High-affinity antibodies are often identified through directed evolution, which may require many iterations of mutagenesis and selection to find an optimal candidate. Deep learning techniques hold the potential to accelerate this process but the existing methods cannot provide the confidence interval or uncertainty needed to assess the reliability of the predictions. Here we present a pipeline called RESP for efficient identification of high affinity antibodies. We develop a learned representation trained on over 3 million human B-cell receptor sequences to encode antibody sequences. We then develop a variational Bayesian neural network to perform ordinal regression on a set of the directed evolution sequences binned by off-rate and quantify their likelihood to be tight binders against an antigen.
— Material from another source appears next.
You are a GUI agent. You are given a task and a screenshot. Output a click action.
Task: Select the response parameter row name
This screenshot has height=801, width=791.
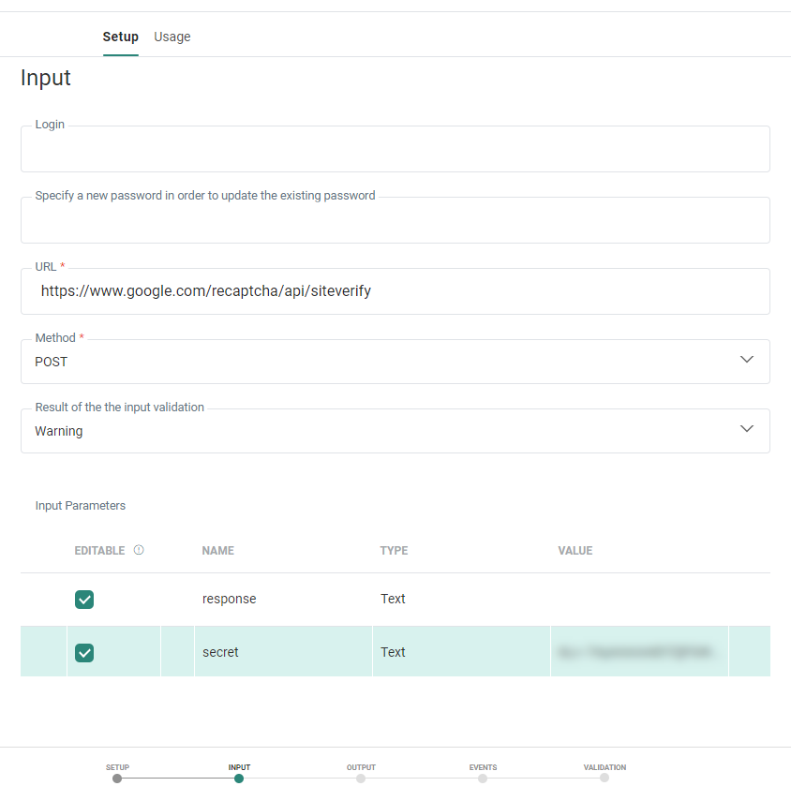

Importantly, this model can assess sequences not present in the directed evolution library and thus greatly expand the search space to uncover the best sequences for experimental evaluation. We demonstrate the power of this pipeline by achieving a 17-fold improvement in the K_D of the PD-L1 antibody Atezolizumab and this success illustrates the potential of RESP in facilitating general antibody development.

High-affinity antibodies are often identified through directed evolution but deep leaning methods hold great promise. Here the authors report RESP, a pipeline for efficient identification of high affinity antibodies, and apply this to the PD-L1 antibody Atezolizumab.